A hotly-anticipated television series adaptation of Neil Gaiman’s DC comic book series The Sandman was released by Netflix in August. The programme, developed by Gaiman alongside David S. Goyer and Allan Heinberg, has been praised by critics, particularly for Tom Sturridge and David Thewlis’ performances.
The show tells the story of Morpheus/Dream, the personification of dreams, who is captured in an occult ritual and held captive for 106 years. He must set out to restore order in his realm, the Dreaming. The Sandman also stars Gwendoline Christie, Kirby Howell-Baptiste, Jenna Coleman and Patton Oswalt.

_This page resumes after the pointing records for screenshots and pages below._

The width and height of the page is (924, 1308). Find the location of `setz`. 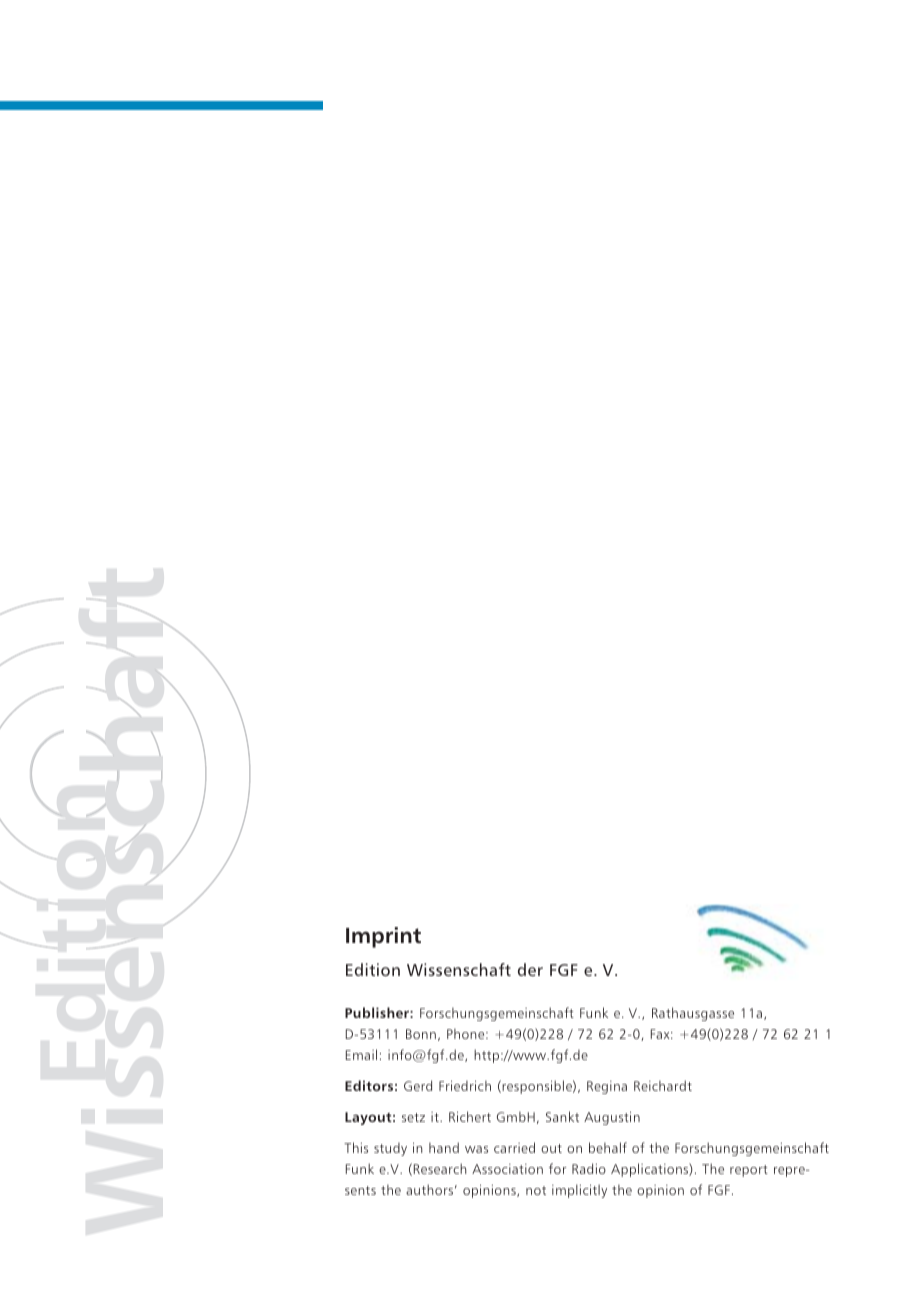

setz is located at coordinates (413, 1117).
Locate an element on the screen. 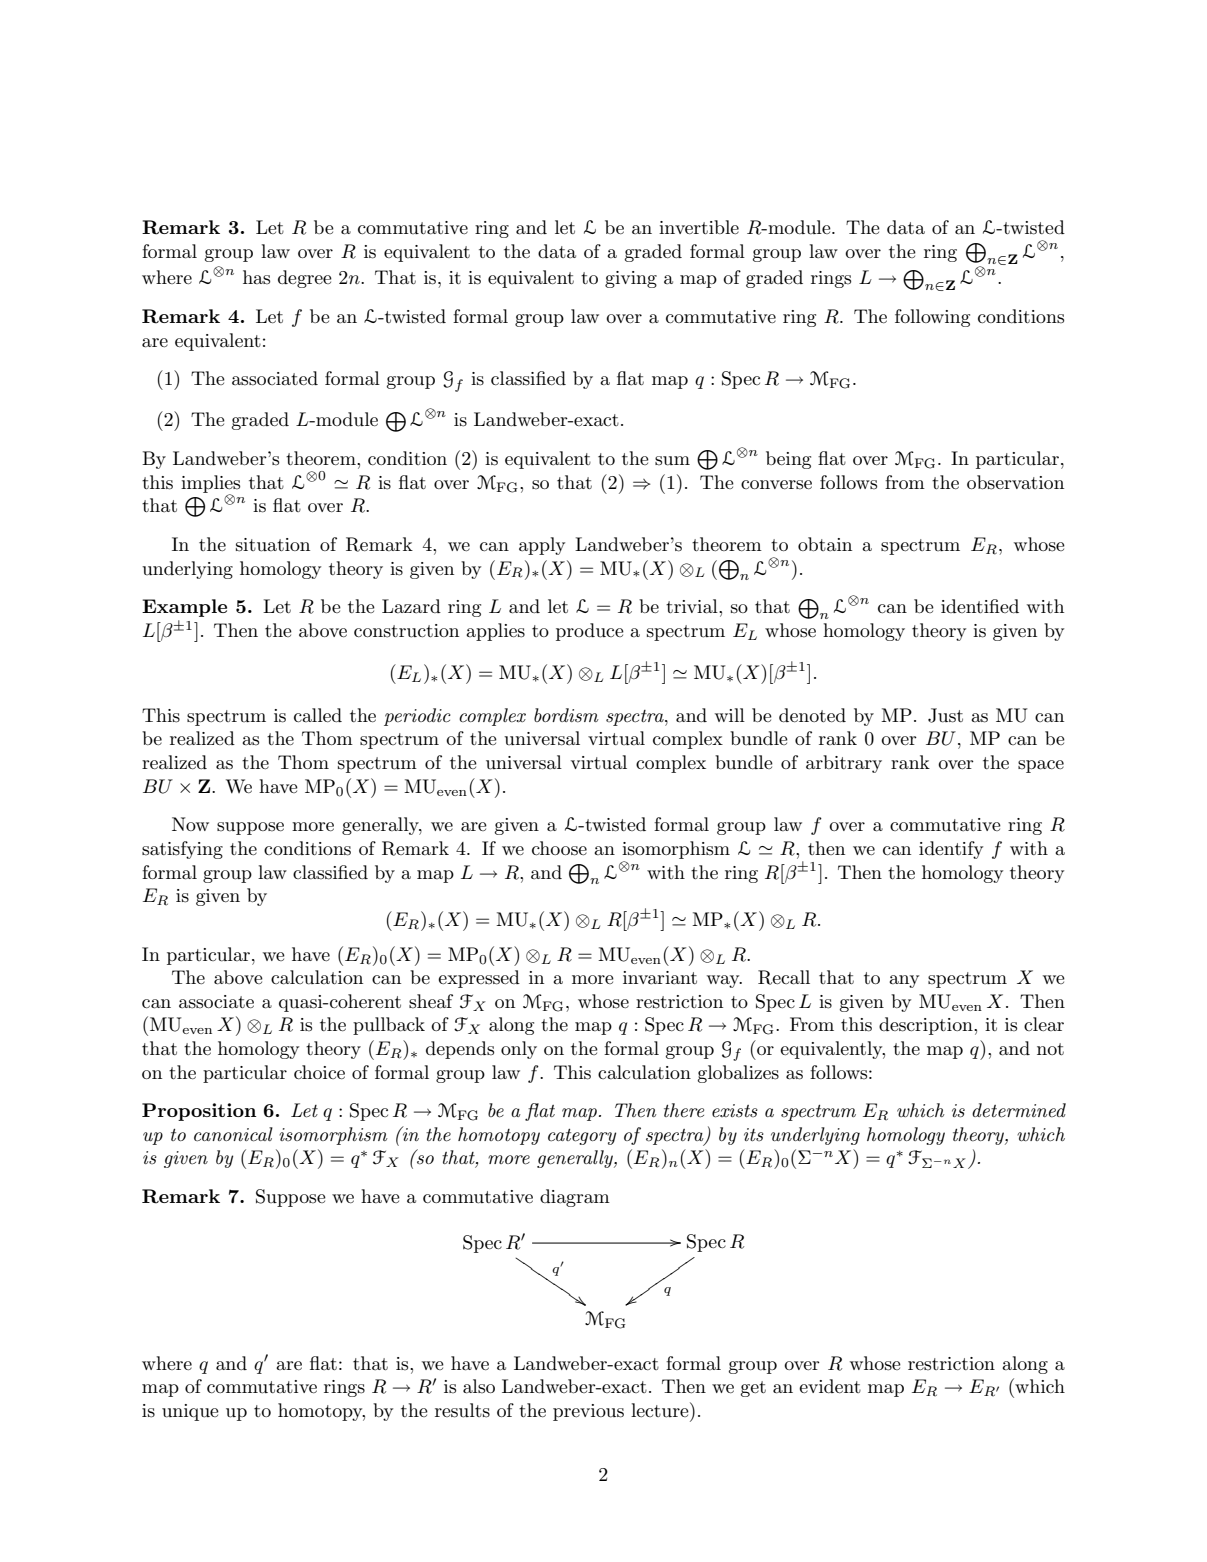 This screenshot has width=1207, height=1562. degree is located at coordinates (305, 279).
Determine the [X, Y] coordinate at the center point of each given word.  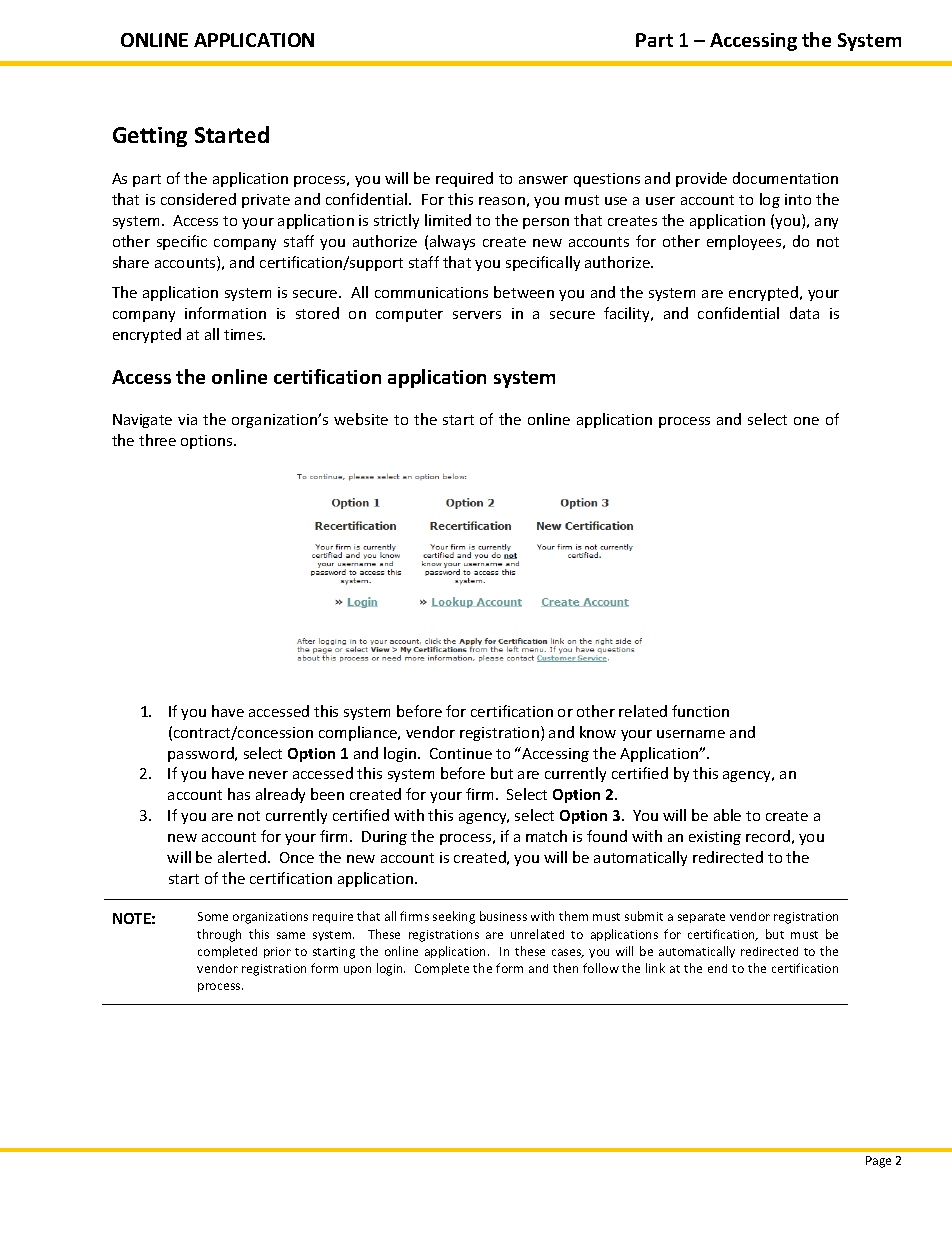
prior [277, 952]
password [202, 754]
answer [543, 180]
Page [878, 1162]
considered [198, 199]
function [700, 711]
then [565, 968]
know [598, 732]
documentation [785, 178]
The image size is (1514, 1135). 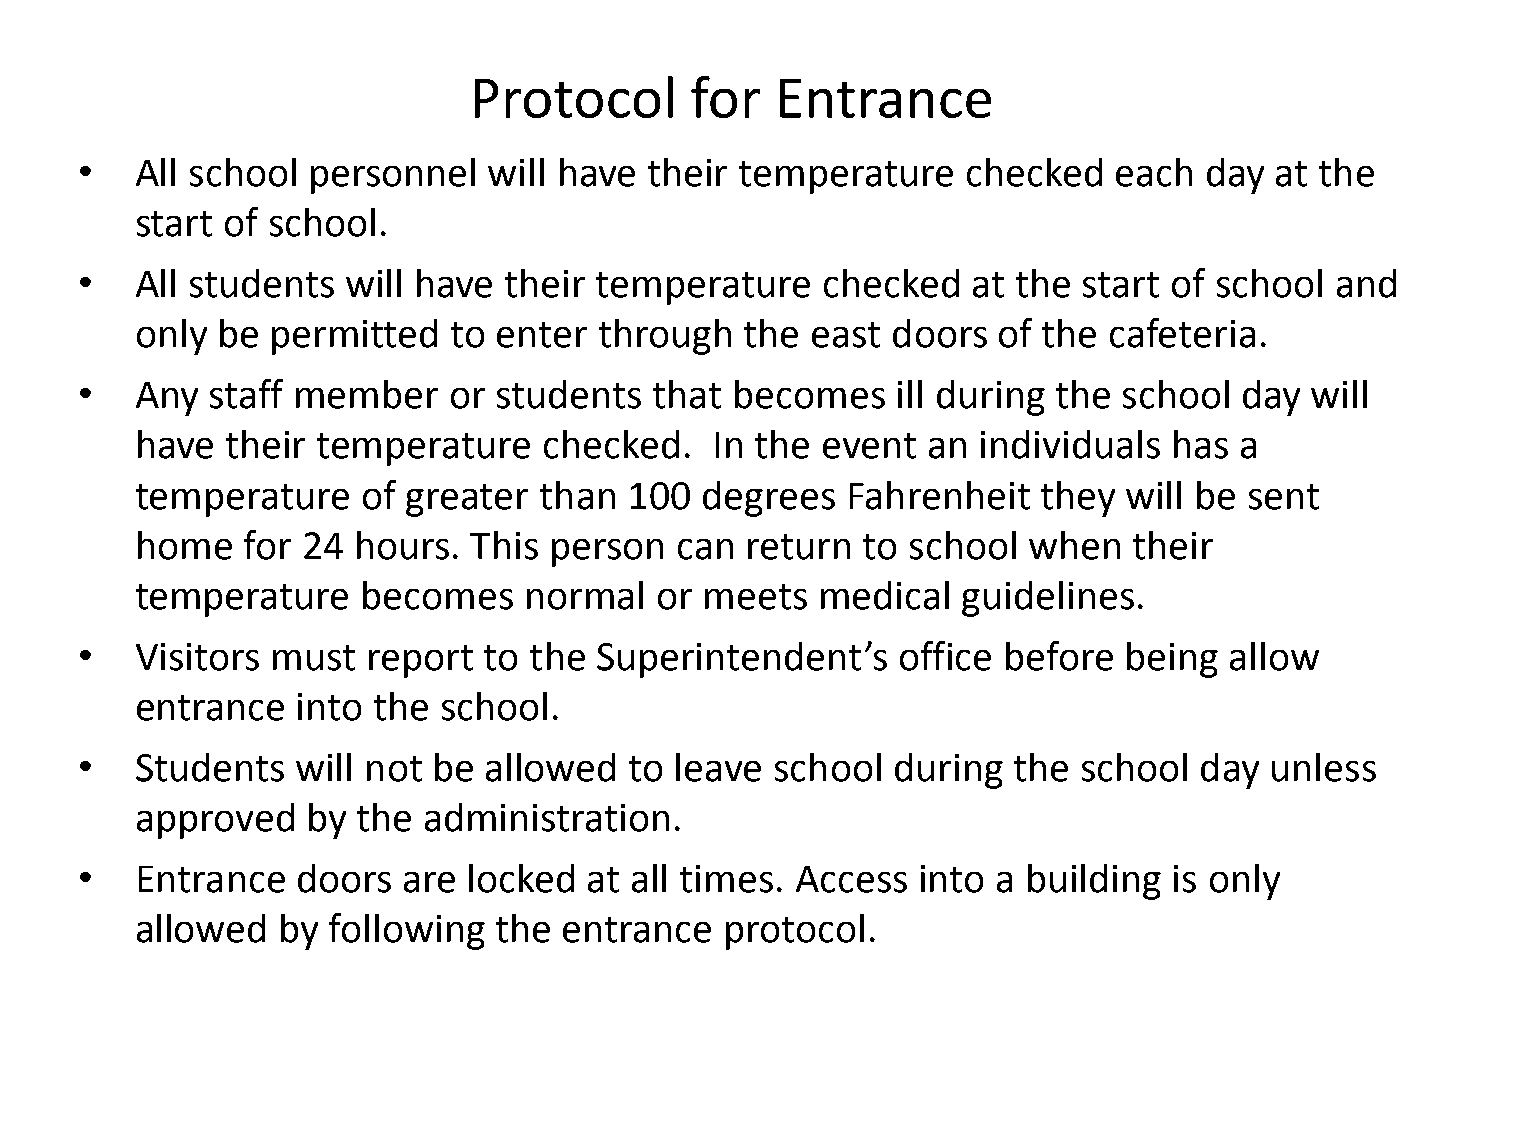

When the cast was announced last year, some fans of the comic series took issue with Mason Alexander Park and Howell-Baptiste’s casting, claiming that the choices made were in an effort to appear “woke.” At the time, Gaiman responded with a Tweet: “I give all the f*cks about the work. I spent 30 years successfully battling bad movies of Sandman. I give zero fucks about people who don’t understand/haven’t read Sandman whining about a non-binary Desire or that Death isn’t white enough. Watch the show, make up your minds.”
However, in a new interview, Gaiman addressed the situation again. He said, “The truth is nothing much has been very controversial. So the people that were getting all upset that this, when you talked to them, they weren’t Sandman fans. Occasionally, you get people shouting at us for having made up all of these gay characters who weren’t in the comics, and then we’d go, ‘Have you read the comics?’ And they’d go ‘No.’ And we’d go, ‘They were gay in the comics.’ And they’d go, ‘You’re just woke, and nobody is going to watch your horrible show.’ And then we went Number 1 in the world for four weeks. And they went, ‘It’s all bots! We hate you. You’re woke.'”
He added, “It’s a weird silliness. These complainers don’t like gay people, they don’t like Black people, and they don’t like women. And if you look at their profiles, they don’t like vaccines, they don’t like Democrats, and they’re not big on voting.”
Gaiman also discussed why Tom Ellis, who plays Lucifer in the show of the same name, based on a character from The Sandman, is not reprising the role in the new show. “He’s a lovable rogue. He wouldn’t work in Sandman because we have to get someone that makes people scared.”